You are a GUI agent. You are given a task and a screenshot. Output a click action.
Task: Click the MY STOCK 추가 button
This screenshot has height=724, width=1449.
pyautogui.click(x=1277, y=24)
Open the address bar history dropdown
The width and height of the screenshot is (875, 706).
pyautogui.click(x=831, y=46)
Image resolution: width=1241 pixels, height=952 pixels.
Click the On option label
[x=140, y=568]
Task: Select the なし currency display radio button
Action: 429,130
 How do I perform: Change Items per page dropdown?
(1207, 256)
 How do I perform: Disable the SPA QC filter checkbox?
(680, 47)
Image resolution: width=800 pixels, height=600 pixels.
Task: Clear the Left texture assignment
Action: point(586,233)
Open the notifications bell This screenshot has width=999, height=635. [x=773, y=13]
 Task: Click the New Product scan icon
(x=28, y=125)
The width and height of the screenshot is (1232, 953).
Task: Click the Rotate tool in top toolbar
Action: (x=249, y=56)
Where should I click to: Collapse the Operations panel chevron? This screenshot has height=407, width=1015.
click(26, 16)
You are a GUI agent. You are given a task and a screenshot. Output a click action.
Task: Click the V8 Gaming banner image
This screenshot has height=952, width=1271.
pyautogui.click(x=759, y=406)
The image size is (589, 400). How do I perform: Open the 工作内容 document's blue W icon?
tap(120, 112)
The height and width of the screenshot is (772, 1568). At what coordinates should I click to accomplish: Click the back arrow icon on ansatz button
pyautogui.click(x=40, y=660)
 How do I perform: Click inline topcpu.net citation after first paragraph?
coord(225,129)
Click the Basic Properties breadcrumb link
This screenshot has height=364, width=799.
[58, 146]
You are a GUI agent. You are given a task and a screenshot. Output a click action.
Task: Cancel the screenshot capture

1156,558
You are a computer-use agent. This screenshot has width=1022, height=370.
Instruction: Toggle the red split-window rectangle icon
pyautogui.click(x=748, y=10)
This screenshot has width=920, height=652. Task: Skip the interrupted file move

- **Work order**
Every entry should be output exactly as written, please.

- **Answer box**
You are a GUI agent. You are given a task and a screenshot. Output a click action.
Task: Click the MY STOCK 추가 button
This screenshot has height=724, width=1449.
pyautogui.click(x=1277, y=24)
Open the address bar history dropdown
The width and height of the screenshot is (875, 706).
pyautogui.click(x=831, y=46)
Image resolution: width=1241 pixels, height=952 pixels.
Click the On option label
[x=140, y=568]
Task: Select the なし currency display radio button
Action: 429,130
 How do I perform: Change Items per page dropdown?
(1207, 256)
 How do I perform: Disable the SPA QC filter checkbox?
(680, 47)
Image resolution: width=800 pixels, height=600 pixels.
Task: Clear the Left texture assignment
Action: point(586,233)
Open the notifications bell This screenshot has width=999, height=635. [x=773, y=13]
 Task: Click the New Product scan icon
(x=28, y=125)
The width and height of the screenshot is (1232, 953).
Task: Click the Rotate tool in top toolbar
Action: (x=249, y=56)
Where should I click to: Collapse the Operations panel chevron? This screenshot has height=407, width=1015.
click(26, 16)
You are a GUI agent. You are given a task and a screenshot. Output a click action.
Task: Click the V8 Gaming banner image
This screenshot has height=952, width=1271.
pyautogui.click(x=759, y=406)
The image size is (589, 400). How do I perform: Open the 工作内容 document's blue W icon?
tap(120, 112)
The height and width of the screenshot is (772, 1568). At what coordinates should I click to accomplish: Click the back arrow icon on ansatz button
pyautogui.click(x=40, y=660)
 How do I perform: Click inline topcpu.net citation after first paragraph?
coord(225,129)
Click the Basic Properties breadcrumb link
This screenshot has height=364, width=799.
[58, 146]
You are a GUI agent. You are given a task and a screenshot. Output a click action.
Task: Cancel the screenshot capture

1156,558
You are a computer-use agent. This screenshot has width=1022, height=370.
Instruction: Toggle the red split-window rectangle icon
pyautogui.click(x=748, y=10)
This screenshot has width=920, height=652. Task: Skip the interrupted file move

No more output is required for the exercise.